OLDWICK, N.J.--(BUSINESS WIRE)--Changes to the Financial Accounting Standards Board (FASB) requirements for insurance companies to report GAAP financials for long-duration contracts could become costly for companies transitioning to the new accounting standards and could create earnings and reserving volatility, according to a new AM Best commentary.
The Best’s Commentary, titled, “Life/Health Insurers Daunted by FASB Long Duration Contract Changes,” states that the FASB’s new accounting standards, which become effective in 2021, include detailed disclosure requirements to increase transparency to investors and other users of GAAP financial statements. Since assumptions must be updated annually at least, insurers will be challenged to represent sources of changes effectively. While greater transparency undoubtedly will increase understanding of results by investors, the complexity of the calculations makes comparison difficult. In addition, companies will be challenged from an information technology perspective, as so-called disaggregated roll-forwards will be based each year on annual cohorts, with potentially varying assumptions, and must be shown reconciling beginning and ending period balances. As a result, insurers will need to change processes and system controls to track actual experience going back to original issue dates. Insurers that have a variety of products that were written several years ago also may be challenged when attempting to gather historical information in order to establish transition methods to the new regime, especially if blocks of business have been moved to newer systems.

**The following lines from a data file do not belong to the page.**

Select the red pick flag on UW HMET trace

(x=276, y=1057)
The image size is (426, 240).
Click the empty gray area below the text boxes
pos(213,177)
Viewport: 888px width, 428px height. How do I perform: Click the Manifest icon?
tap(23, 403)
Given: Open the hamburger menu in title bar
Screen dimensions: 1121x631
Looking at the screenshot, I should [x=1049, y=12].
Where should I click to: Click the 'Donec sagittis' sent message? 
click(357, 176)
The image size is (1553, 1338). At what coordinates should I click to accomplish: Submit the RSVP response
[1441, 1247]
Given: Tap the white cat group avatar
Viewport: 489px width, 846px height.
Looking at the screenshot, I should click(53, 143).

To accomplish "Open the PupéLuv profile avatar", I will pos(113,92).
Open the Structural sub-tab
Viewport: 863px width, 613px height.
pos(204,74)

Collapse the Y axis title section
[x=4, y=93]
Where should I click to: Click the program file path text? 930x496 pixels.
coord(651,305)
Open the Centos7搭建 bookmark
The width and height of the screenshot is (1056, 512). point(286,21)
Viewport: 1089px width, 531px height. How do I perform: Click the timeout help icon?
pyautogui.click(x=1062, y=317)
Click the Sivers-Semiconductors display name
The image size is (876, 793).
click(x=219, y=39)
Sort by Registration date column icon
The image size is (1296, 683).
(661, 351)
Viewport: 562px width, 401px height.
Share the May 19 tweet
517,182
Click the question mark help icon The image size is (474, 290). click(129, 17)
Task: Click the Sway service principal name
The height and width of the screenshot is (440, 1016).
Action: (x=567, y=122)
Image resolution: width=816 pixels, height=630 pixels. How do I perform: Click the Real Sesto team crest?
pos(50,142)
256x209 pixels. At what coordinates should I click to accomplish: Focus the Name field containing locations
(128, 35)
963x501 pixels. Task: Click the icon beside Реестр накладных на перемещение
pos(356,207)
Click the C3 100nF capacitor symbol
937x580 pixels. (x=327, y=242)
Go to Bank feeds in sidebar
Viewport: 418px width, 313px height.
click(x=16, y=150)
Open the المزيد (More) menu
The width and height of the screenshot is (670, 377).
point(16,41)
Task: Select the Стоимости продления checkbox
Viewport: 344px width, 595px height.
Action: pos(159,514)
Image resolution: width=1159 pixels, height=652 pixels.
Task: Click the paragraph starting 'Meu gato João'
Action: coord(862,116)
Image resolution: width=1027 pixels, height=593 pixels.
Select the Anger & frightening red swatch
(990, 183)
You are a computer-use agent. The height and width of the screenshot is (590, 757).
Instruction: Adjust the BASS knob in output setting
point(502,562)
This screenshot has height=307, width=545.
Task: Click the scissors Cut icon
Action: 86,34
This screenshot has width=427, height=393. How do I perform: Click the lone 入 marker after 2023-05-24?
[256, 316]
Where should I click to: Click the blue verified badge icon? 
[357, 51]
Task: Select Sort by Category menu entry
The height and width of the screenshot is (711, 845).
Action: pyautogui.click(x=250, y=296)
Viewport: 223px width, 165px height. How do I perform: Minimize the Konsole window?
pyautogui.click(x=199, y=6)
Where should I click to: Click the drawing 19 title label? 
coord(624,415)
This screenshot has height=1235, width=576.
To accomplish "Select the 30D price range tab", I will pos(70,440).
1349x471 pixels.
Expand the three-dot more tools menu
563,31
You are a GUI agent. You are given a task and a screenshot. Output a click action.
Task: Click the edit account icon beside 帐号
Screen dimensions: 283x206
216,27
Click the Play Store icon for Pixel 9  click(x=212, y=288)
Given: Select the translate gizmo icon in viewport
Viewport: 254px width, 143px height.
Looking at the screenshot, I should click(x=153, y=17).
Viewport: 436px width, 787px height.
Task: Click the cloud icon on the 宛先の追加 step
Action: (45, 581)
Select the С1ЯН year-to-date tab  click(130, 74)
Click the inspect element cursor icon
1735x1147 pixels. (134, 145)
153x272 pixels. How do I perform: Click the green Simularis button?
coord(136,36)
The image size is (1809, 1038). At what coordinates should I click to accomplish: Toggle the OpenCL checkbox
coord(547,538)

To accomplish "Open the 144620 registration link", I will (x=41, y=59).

The FASB changes not only affect long-duration life and annuity contracts, but also health insurance contracts, particularly long-term care and long-term disability. Variable annuities will be affected more so due to market value valuations of liabilities and hedging instruments, increasing the potential for more volatile earnings. Reserves also will become more volatile as the assumptions used to measure present values of cash flows will be updated annually, or more frequently, if experience warrants material changes. Additionally, amortization schedules on deferred acquisition costs (DAC) will become much more consistent, reflecting the actual length of the coverages, as well as be more transparent and easier to understand. DAC asset balances also will no longer accrue interest, another key change in the treatment of DAC balances. Lack of interest accruals on the DAC balance may push earnings patterns to later years as there could be more DAC amortization in earlier years. As a result, for most products, earnings patterns may be more sensitive to product designs than before.
Companies transitioning to the new accounting standards can choose how prior years’ results get adjusted. Companies electing retrospective transitioning will begin restating financials as early as 2019 if they are reporting three years of results in their filings. While this may give time for smoother transitions to the ultimate adoption date of 2021, it may be offset by the myriad disclosures required. Key aspects of AM Best’s holding company analysis include the ability to service debt through earnings, the level of leverage within the holding company debt structure and the ability to service debt either through earnings or dividends from subsidiaries. AM Best does not believe accounting changes in and of themselves change the economic health of the companies it rates, although the proposed long-duration accounting standards may create short-term swings in the consolidated equity and leverage ratios. Additionally, the extensive changes being proposed could lead to significant costs incurred as companies need to go back in time and establish assumptions used for reserves from annual cohorts.